■ **What you are asked to do**:
Please update the records below by replacing "Where should I click to" with "Where do I click to" everywhere it appears, keeping all other text unchanged.

--- Stored records ---

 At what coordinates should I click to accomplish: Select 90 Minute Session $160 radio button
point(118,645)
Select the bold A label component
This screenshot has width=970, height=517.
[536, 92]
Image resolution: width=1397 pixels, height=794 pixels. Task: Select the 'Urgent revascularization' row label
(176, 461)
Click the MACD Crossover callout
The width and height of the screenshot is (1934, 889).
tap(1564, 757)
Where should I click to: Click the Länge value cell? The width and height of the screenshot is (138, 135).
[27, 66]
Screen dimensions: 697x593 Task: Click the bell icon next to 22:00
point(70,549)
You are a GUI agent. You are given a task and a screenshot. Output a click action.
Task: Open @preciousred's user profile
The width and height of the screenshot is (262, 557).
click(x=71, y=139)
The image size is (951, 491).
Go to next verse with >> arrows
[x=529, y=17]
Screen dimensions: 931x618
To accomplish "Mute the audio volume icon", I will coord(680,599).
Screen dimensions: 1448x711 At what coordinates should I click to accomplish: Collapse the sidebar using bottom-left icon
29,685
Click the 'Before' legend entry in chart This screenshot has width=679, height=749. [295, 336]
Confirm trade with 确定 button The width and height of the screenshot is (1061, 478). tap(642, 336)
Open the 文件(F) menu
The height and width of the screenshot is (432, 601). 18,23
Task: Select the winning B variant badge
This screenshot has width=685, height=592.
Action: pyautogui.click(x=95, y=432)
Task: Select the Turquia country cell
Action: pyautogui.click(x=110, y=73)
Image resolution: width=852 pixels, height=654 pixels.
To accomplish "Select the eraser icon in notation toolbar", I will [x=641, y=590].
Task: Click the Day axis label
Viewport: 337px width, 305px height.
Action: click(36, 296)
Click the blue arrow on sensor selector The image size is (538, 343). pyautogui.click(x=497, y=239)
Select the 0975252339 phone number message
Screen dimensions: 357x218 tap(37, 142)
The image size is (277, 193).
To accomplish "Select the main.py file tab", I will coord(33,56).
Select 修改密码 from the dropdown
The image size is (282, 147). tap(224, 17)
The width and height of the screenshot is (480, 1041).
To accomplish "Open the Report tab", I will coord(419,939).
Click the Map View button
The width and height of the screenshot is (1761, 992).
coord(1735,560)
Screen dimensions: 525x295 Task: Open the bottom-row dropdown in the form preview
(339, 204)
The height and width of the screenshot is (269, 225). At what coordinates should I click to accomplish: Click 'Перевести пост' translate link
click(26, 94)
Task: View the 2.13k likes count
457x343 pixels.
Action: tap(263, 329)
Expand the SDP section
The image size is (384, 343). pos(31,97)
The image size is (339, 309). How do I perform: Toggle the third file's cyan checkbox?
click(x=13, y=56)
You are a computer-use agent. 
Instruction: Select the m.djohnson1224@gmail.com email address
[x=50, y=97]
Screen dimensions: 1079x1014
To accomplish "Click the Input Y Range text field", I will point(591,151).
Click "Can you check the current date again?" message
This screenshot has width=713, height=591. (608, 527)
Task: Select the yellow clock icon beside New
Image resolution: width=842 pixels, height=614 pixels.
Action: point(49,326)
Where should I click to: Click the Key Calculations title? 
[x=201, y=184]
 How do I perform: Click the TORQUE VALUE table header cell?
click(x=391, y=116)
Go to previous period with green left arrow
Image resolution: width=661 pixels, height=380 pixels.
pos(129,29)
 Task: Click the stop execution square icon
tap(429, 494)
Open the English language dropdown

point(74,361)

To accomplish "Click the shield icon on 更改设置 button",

---

■ **Written solution**:
 At what coordinates should I click to accomplish: Select 90 Minute Session $160 radio button
point(118,645)
Select the bold A label component
This screenshot has width=970, height=517.
[536, 92]
Image resolution: width=1397 pixels, height=794 pixels. Task: Select the 'Urgent revascularization' row label
(176, 461)
Click the MACD Crossover callout
The width and height of the screenshot is (1934, 889).
tap(1564, 757)
Where do I click to: Click the Länge value cell? The width and height of the screenshot is (138, 135).
[27, 66]
Screen dimensions: 697x593 Task: Click the bell icon next to 22:00
point(70,549)
You are a GUI agent. You are given a task and a screenshot. Output a click action.
Task: Open @preciousred's user profile
The width and height of the screenshot is (262, 557).
click(x=71, y=139)
The image size is (951, 491).
Go to next verse with >> arrows
[x=529, y=17]
Screen dimensions: 931x618
To accomplish "Mute the audio volume icon", I will coord(680,599).
Screen dimensions: 1448x711 At what coordinates should I click to accomplish: Collapse the sidebar using bottom-left icon
29,685
Click the 'Before' legend entry in chart This screenshot has width=679, height=749. [295, 336]
Confirm trade with 确定 button The width and height of the screenshot is (1061, 478). tap(642, 336)
Open the 文件(F) menu
The height and width of the screenshot is (432, 601). 18,23
Task: Select the winning B variant badge
This screenshot has width=685, height=592.
Action: pyautogui.click(x=95, y=432)
Task: Select the Turquia country cell
Action: pyautogui.click(x=110, y=73)
Image resolution: width=852 pixels, height=654 pixels.
To accomplish "Select the eraser icon in notation toolbar", I will [x=641, y=590].
Task: Click the Day axis label
Viewport: 337px width, 305px height.
Action: click(36, 296)
Click the blue arrow on sensor selector The image size is (538, 343). pyautogui.click(x=497, y=239)
Select the 0975252339 phone number message
Screen dimensions: 357x218 tap(37, 142)
The image size is (277, 193).
To accomplish "Select the main.py file tab", I will coord(33,56).
Select 修改密码 from the dropdown
The image size is (282, 147). tap(224, 17)
The width and height of the screenshot is (480, 1041).
To accomplish "Open the Report tab", I will coord(419,939).
Click the Map View button
The width and height of the screenshot is (1761, 992).
coord(1735,560)
Screen dimensions: 525x295 Task: Open the bottom-row dropdown in the form preview
(339, 204)
The height and width of the screenshot is (269, 225). At what coordinates should I click to accomplish: Click 'Перевести пост' translate link
click(26, 94)
Task: View the 2.13k likes count
457x343 pixels.
Action: tap(263, 329)
Expand the SDP section
The image size is (384, 343). pos(31,97)
The image size is (339, 309). How do I perform: Toggle the third file's cyan checkbox?
click(x=13, y=56)
You are a computer-use agent. 
Instruction: Select the m.djohnson1224@gmail.com email address
[x=50, y=97]
Screen dimensions: 1079x1014
To accomplish "Click the Input Y Range text field", I will point(591,151).
Click "Can you check the current date again?" message
This screenshot has width=713, height=591. (608, 527)
Task: Select the yellow clock icon beside New
Image resolution: width=842 pixels, height=614 pixels.
Action: point(49,326)
Where do I click to: Click the Key Calculations title? 
[x=201, y=184]
 How do I perform: Click the TORQUE VALUE table header cell?
click(x=391, y=116)
Go to previous period with green left arrow
Image resolution: width=661 pixels, height=380 pixels.
pos(129,29)
 Task: Click the stop execution square icon
tap(429, 494)
Open the English language dropdown

point(74,361)

To accomplish "Click the shield icon on 更改设置 button",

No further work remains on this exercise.